A busca dos chineses por parceiros estrangeiros foi impulsionada, em parte, pela necessidade, uma vez que a falta de casos na China inviabilizou a realização dos testes da fase 3 no país.

A China poderá enfrentar uma reação adversa se houver dúvidas sobre a qualidade de suas vacinas, disse Jannifer Huang Bouey, do centro de estudos Rand Corporation. “Trata-se de um risco que a China está disposta a correr em vista das enormes vantagens - não apenas um discurso mais favorável sobre liderança mundial em saúde como também para abrir novos mercados para a China.

Segundo estimativas da corretora chinesa Essence Securities, se fabricantes de vacinas chinesas captarem 15% do mercado dos países de média e baixa rendas, isso poderá significar vendas de quase 19 bilhões de yuans (US$ 2,8 bilhões).

Na China, as empresas começaram a aumentar a produção e a distribuição de vacinas para centenas de milhares de pessoas, como parte de um polêmico programa de uso emergencial que possibilita sua utilização antes mesmo da conclusão da fase 3 dos testes. Isso deu às empresas chinesas uma vantagem competitiva na ocupação do mercado interno e no desenvolvimento da capacidade de produção.
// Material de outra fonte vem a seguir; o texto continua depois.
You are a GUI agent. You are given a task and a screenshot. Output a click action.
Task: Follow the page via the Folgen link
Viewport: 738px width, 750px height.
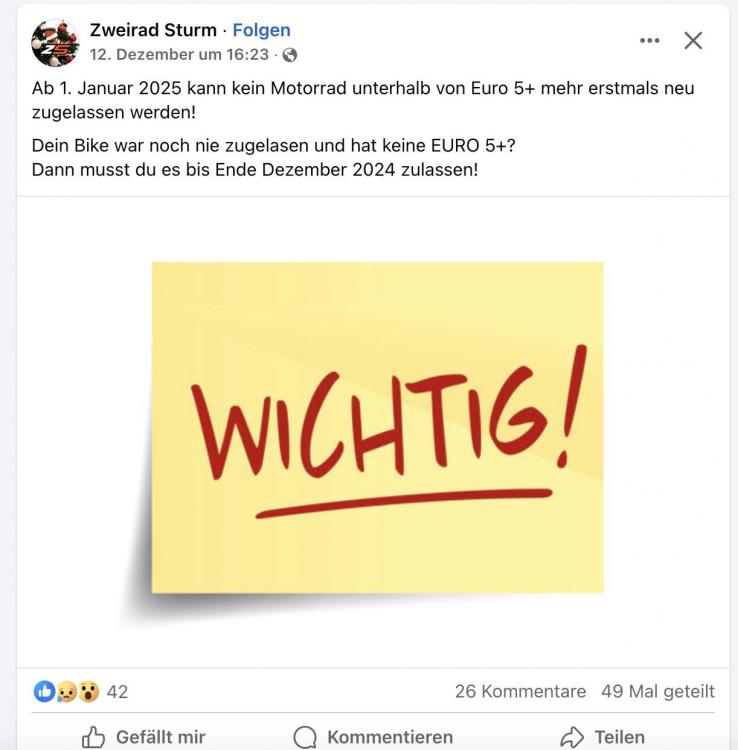262,30
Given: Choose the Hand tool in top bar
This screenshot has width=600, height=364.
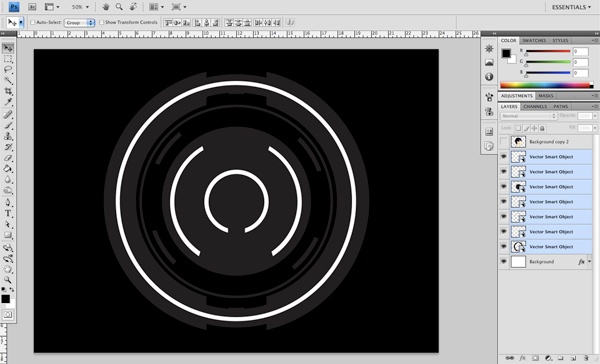Looking at the screenshot, I should (106, 7).
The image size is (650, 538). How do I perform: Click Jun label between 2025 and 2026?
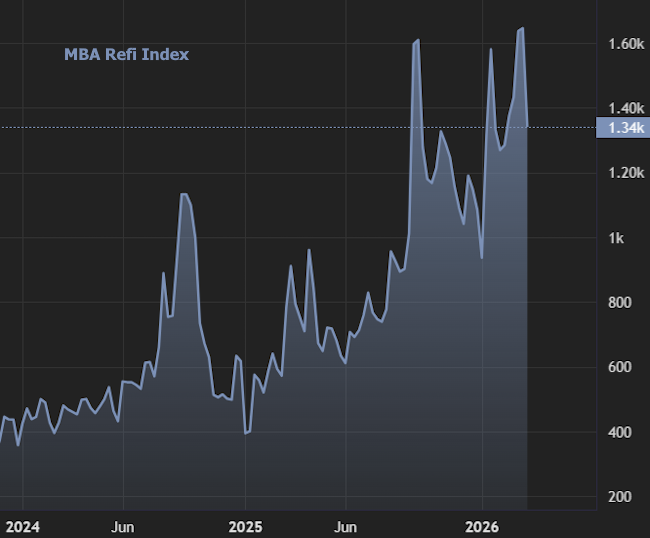click(x=345, y=526)
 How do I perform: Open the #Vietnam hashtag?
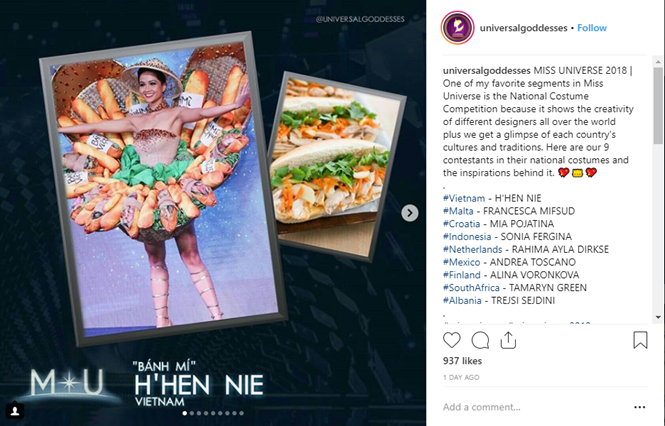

Essa ofensiva da China não está isenta de reveses. Em Bangladesh, a tentativa da Sinovac de realizar a fase 3 dos testes no país foi posta em dúvida por uma discordância na área de financiamento, após Bangladesh ter dito não estar disposto a arcar com a conta do desenvolvimento da vacina.

Sayedur Rahman, membro do Comitê Nacional de Ética na Pesquisa de Bangladesh, disse que, em troca da fase 3 dos testes, a Sinovac ofereceu 110 mil doses gratuitas e a transferência de algumas tecnologias, o que não foi considerado suficiente para um teste entre mais de 4 mil pessoas, realizado ao custo de cerca de US$ 4 milhões.

“Por que Bangladesh deveria investir dinheiro [em pesquisa de um produto] que ainda não é uma vacina confirmada?”, questionou Rahman.